### Task
How many lines of the listing below contain the string "icon"? Reply with the number alone.

### Data extract
## start
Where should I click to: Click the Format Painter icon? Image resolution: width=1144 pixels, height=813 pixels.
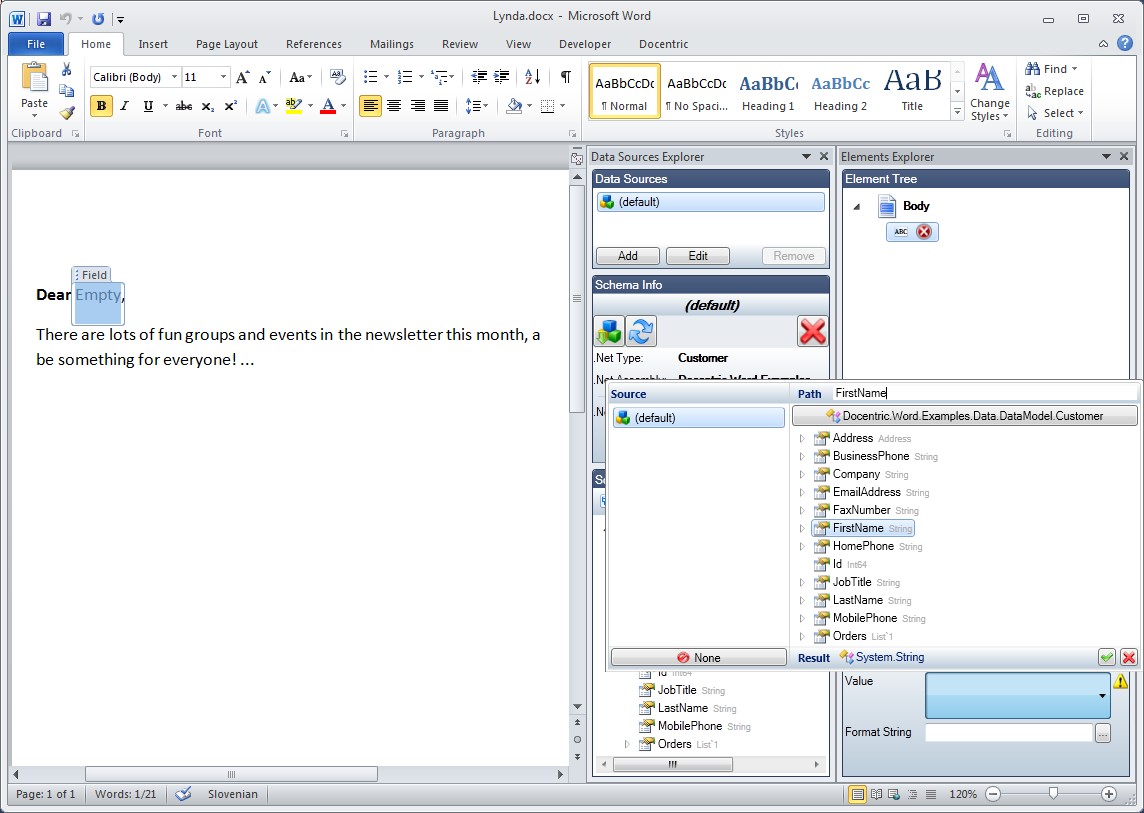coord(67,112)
## end
## start
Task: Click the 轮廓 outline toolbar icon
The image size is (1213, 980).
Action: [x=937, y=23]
## end
### Result of this exercise
2